Like other retail landlords, British Land and Landsec have been punished for the sharp shortfalls in rent collection from retail tenants in the past three quarters. Most recently, the former received only 50 per cent of rent due from retailers for the final quarter, while Landsec reported an even worse collection rate of 33 per cent. With a second lockdown reinstated, investors may want to dim hopes of a substantial improvement in collection rates in the immediate term. 

A gradual reduction in the level of new leases agreed, versus previous passing rents, seems a certainty. It is envisaged that prime retail rents will fall by a net balance of 82 per cent over the next 12 months, according to respondents to the Royal Institution of Chartered Surveyors' third-quarter survey, as demand is expected to fall sharply over that period. 

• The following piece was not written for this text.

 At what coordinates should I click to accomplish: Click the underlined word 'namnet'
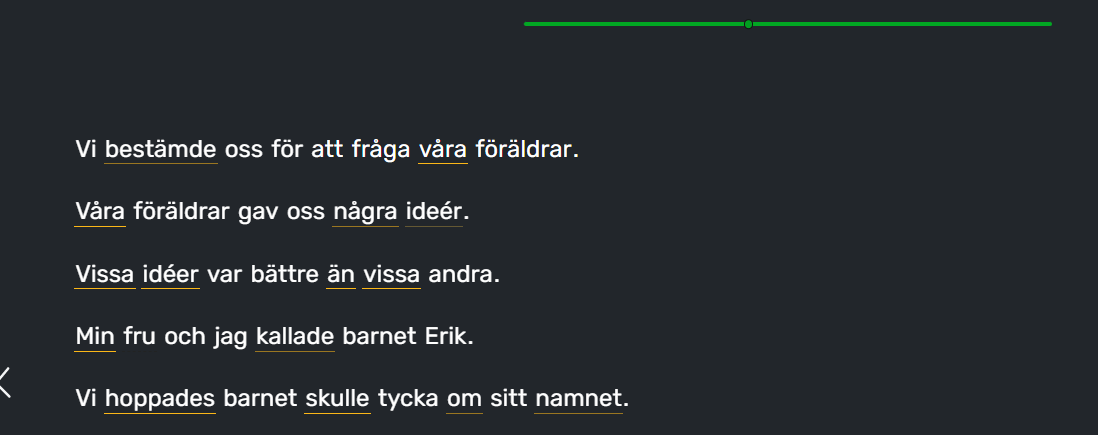578,399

The management teams are pinning their hopes on selling off more of their respective retail properties and ploughing the proceeds into growth-generating assets. For Landsec, that means disposing of around £4bn in assets over the next six years, predominantly “sub-scale” retail parks, hotel and leisure assets, and investing the proceeds in mixed-use developments, while continuing to focus on central London offices. British Land intends to hang on to its retail parks, but cut retail to between 25 and 30 per cent of the portfolio value, from 35 per cent at the end of March. 

Real progress on that front is likely to be slow. Yet investment volumes within the retail market are painfully low. “The key thing for anyone with retail properties is the need for some market evidence on valuations,” said Colm Lauder, analyst at Goodbody. More deals being agreed could give investors more confidence in British Land and Landsec, either by positively surprising or – more likely – simply allowing the market to get a better handle on the value that could be generated from their disposal programmes. 

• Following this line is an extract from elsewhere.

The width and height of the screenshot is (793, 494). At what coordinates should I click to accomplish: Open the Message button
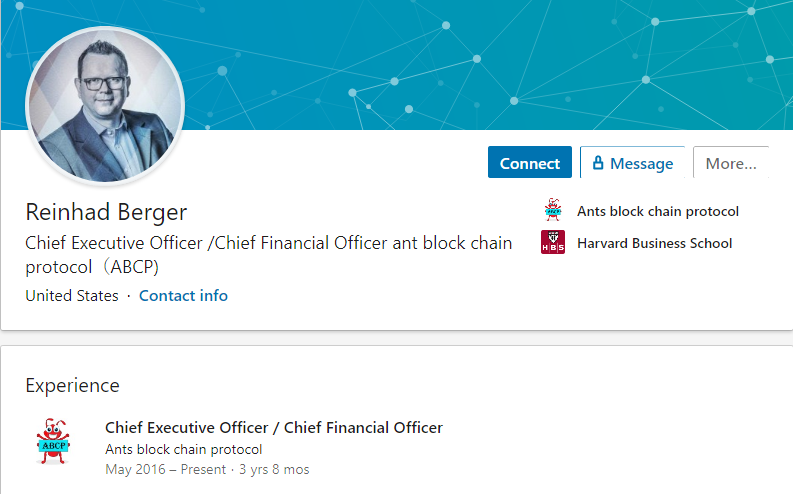tap(632, 162)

But with retail accounting for 57 per cent of British Land’s annualised rental income at the end of March and 42 per cent for Landsec, the sale of more of these assets, combined with lower rents attached to those they retain, means the Reits are likely to have to sacrifice income in the short term, which may well mean dividends are a shadow of their former selves. “They’ll be sacrificing income in the short term to secure their balance sheet in the long term,” said Mr Lauder. 

It also places increased importance on generating rental growth from office assets, too. Yet while the rental value attached to those portfolios has risen in recent years, the rate of growth has hardly shot the lights out. For Landsec, like-for-like rental income from its offices was up by just under 3 per cent during each of the past three years. Meanwhile British Land reported 0.8 per cent growth in its London offices during the last financial year, down from 4.9 per cent and 2.4 per cent during 2019 and 2018, respectively.

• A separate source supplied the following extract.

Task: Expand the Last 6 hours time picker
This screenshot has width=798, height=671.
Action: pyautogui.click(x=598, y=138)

In their corner, both groups have substantial headroom on their respective debt covenants. Yet analysts are forecasting a fall in earnings per share for both Landsec and British Land of around a quarter in 2021. Those expectations could well fall further as we gain a clearer picture of the impact of a second lockdown on the retail and leisure industries’ ability to make rent. With that in mind, and little chance of the retail investment springing back any time soon, the odds are stacked against the shares rerating any time soon.